Slaves who are raised from birth by the Matron Mother and her brood are trained not only to be capable warriors, but also to take pleasure in both the blood they wring from their enemies and in the blood their bodies spill.
Their pit is 15 feet deep, and with raked seating that can hold 500 to 600 comfortably or about 1,000 standing and smashed together. It is in near-constant use, but rarely filled to capacity.
Beneath the seating of the pits are cells 10 feet by 10 feet for the fighters who are regularly called to fight. Some slaves who have become champions have lived in their cells for decades, and have acquired enough favor that they are comfortably furnished, and are free to come and go mostly as they wish. The pits are guarded by 20 bribable house soldiers, though the bribes must be high enough to doubly compensate House X'Larraz'et'soj for all calculated damages. A veneer of stoicism serves these soldiers well, as bribes tend to be higher if the one doing the bribing is unsure. A delicate balance must be found, because it must always seem just barely easier to bribe than to simply assassinate.
Most days feature non-lethal fights between the slaves of the house or potentially but rarely lethal fights between slaves and one or more beasts. Occasionally, other houses will enter slaves in competitions there, but only against beasts or slaves from other houses, unless the other house pays a very high fee. X'Larraz'et'soj knows better than to risk a slave against an untrustworthy foe without recompense.
On the high holidays, entire battles are staged. These can be lethal, but any combatant lying unconscious is left alone and most survive to fight another day.
The potential for gaining worth for a slave is most keen when the danger is greatest, in lethal combats against another house's slave or even freeman.
The last day of the month is set aside for valued members of houses to compete. The day is full, and this is one of the few times that non-lethal matches are well-attended. The betting is heaviest on these days as well, and the entrance fees are high. Most entrants are desperate for one reason or another, often because they are faced with losing status or are in desperate need of some major sum of money.
Very rarely, the X'Larraz'et'soj house arena will be chosen as the venue for death match between two nobles. While assassinations are much more common, sometimes there's something to be said for spectacularly and publicly disemboweling your enemy. When this is done, it is rarely a fair fight.
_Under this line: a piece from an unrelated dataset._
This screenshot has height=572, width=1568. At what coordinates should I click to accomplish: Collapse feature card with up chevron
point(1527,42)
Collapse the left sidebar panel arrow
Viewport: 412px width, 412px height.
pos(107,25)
The more politically powerful of the combatants ushers in the one to be sacrificed, demonstrating their supreme power over their enemy by forcing them into this ritual. Only once in a century does the expected sacrifice prevail, usually with unexpected manipulations – unforeseen allies strengthen them. Songs are sung, and they are lofted into positions of power. Usually, everything goes as planned and the powerful grow ever more prestigious.
The arena is a major source of income for the house:
* The house acts as the bookie for all public bets and it arranges the odds so it takes in ~5-10% of all bets. Most common spectators do not make public bets, for the minimum is relatively expense, but it is a sign of nobility (and wealth) to publicly declare support for a fighter. The honor to the house, win-or-lose, of that public declaration of support is not insignificant. Private betting is forbidden, but happens anyway, and is mostly ignored, unless punishing the careless individual is politically convenient.
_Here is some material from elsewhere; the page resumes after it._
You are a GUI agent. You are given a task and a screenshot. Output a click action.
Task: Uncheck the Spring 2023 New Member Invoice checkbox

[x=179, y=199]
* For the privilege of fighting in the pits, and to cover the loss of a beast, the house of an entrant pays a fee.
* "Cheating" is not discouraged, but rather is paid for. There is no shame in being wealthy enough (or having a wealthy enough patron) to afford the best equipment. The house weapons master judges the benefits of the equipment the fighter brings and raises the entrance fee accordingly. To be well-equipped means to be well-regarded, and the well-regarded can expect their performance to be well-rewarded by the spectators, who are encouraged to toss small items of value to the winner after the match.
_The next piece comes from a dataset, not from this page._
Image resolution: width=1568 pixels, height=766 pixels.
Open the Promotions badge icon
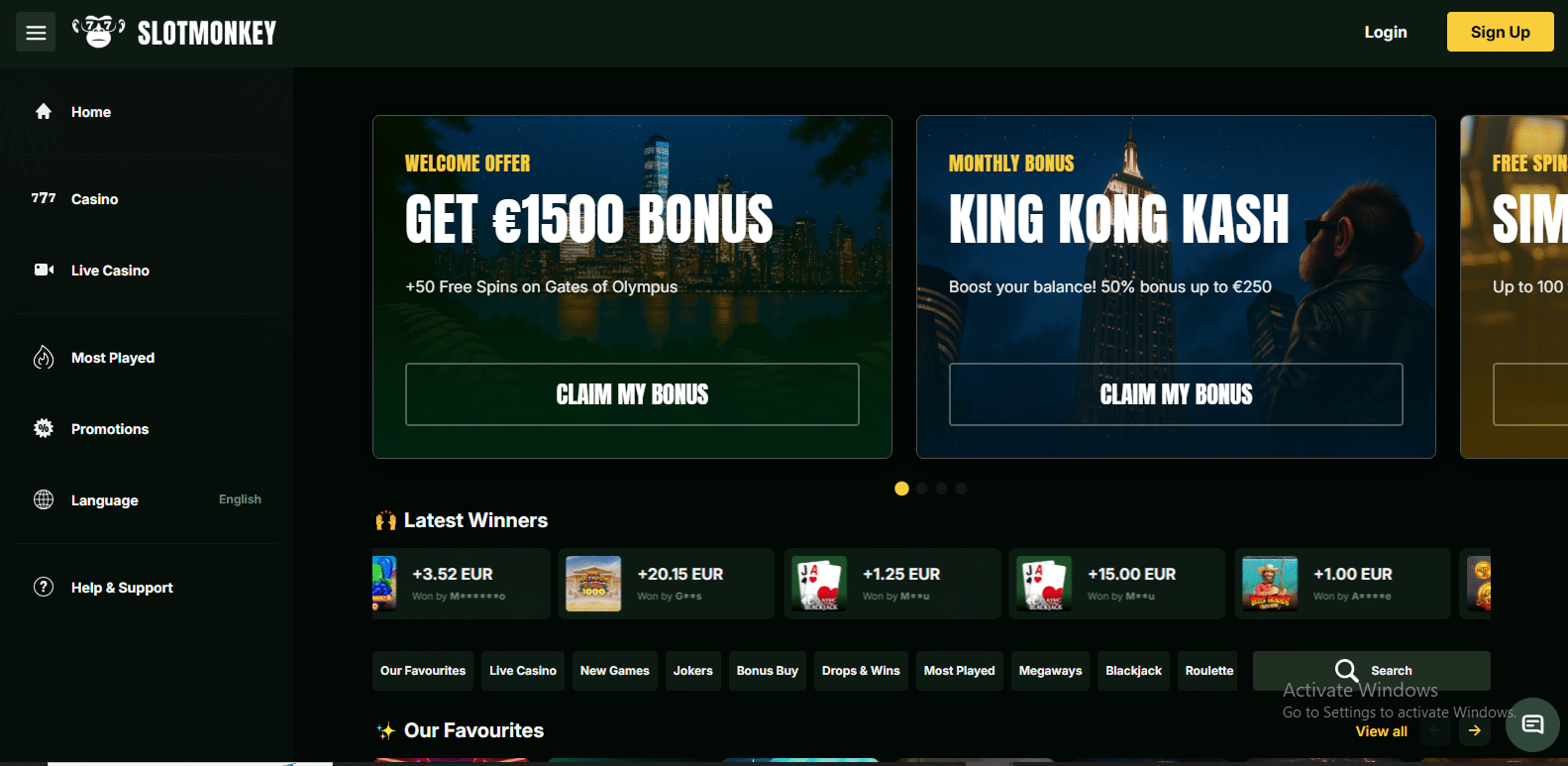pos(44,428)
* All fights tend to be rowdy events for the spectators. For nobles who don't want their excitement seen, private boxes are available for a fee.
* Vendors pay a modest fee to hawk wares inside the stadium.
In one of the most famous matches in the pits, a great champion, Qar'tol, child and slave of the Matron Mother, half-minotaur and half-drow, was bribed enough to throw a fight in a lethal competition with a petty noble of the ruling council. His death brought great wealth to House X'Larraz'et'Soj, and the Bastard House tells stories of the look of ecstasy on the face of his decapitated head. The events that match set in motion were used to loft the house from the ranks of the common houses into the lower houses of nobility.